**What the task asks:** Using the records below, filter for lines that contain the string "each" and copy them out.

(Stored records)

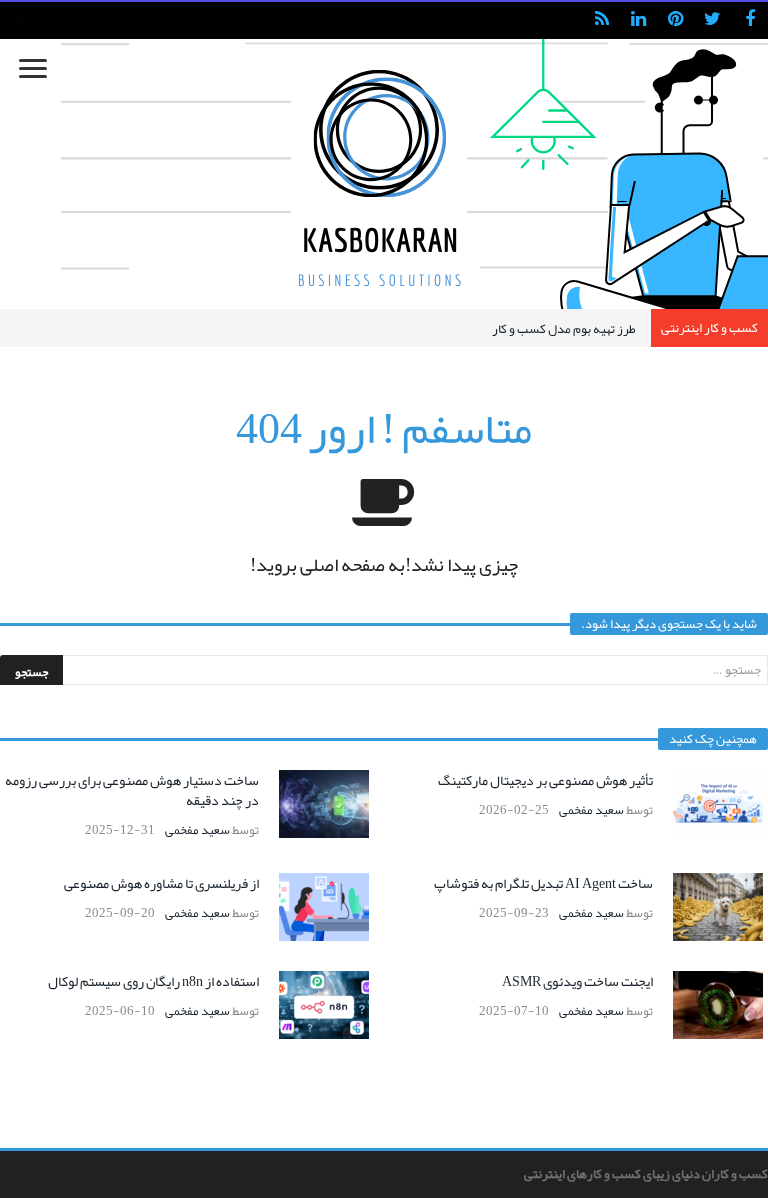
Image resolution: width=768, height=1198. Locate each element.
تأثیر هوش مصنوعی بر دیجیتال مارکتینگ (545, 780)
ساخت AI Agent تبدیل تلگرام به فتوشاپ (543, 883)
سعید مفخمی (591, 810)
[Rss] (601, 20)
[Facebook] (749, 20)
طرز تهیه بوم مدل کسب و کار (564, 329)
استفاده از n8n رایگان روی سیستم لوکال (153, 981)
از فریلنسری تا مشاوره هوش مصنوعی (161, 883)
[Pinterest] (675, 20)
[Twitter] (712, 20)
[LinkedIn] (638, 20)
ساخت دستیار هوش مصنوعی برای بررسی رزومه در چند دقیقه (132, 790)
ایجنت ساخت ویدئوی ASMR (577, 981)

...

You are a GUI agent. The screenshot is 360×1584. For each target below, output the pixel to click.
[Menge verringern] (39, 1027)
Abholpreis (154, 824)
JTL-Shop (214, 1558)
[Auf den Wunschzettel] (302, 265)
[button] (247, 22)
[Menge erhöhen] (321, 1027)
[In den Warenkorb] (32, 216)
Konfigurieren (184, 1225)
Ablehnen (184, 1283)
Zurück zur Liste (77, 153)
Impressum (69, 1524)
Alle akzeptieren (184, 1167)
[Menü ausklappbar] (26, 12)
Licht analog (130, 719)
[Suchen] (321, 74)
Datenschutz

**Written answer:**
Image resolution: width=768, height=1198. Locate each element.
You are a GUI agent. The screenshot is 360×1584. For each target below, output the pixel to click.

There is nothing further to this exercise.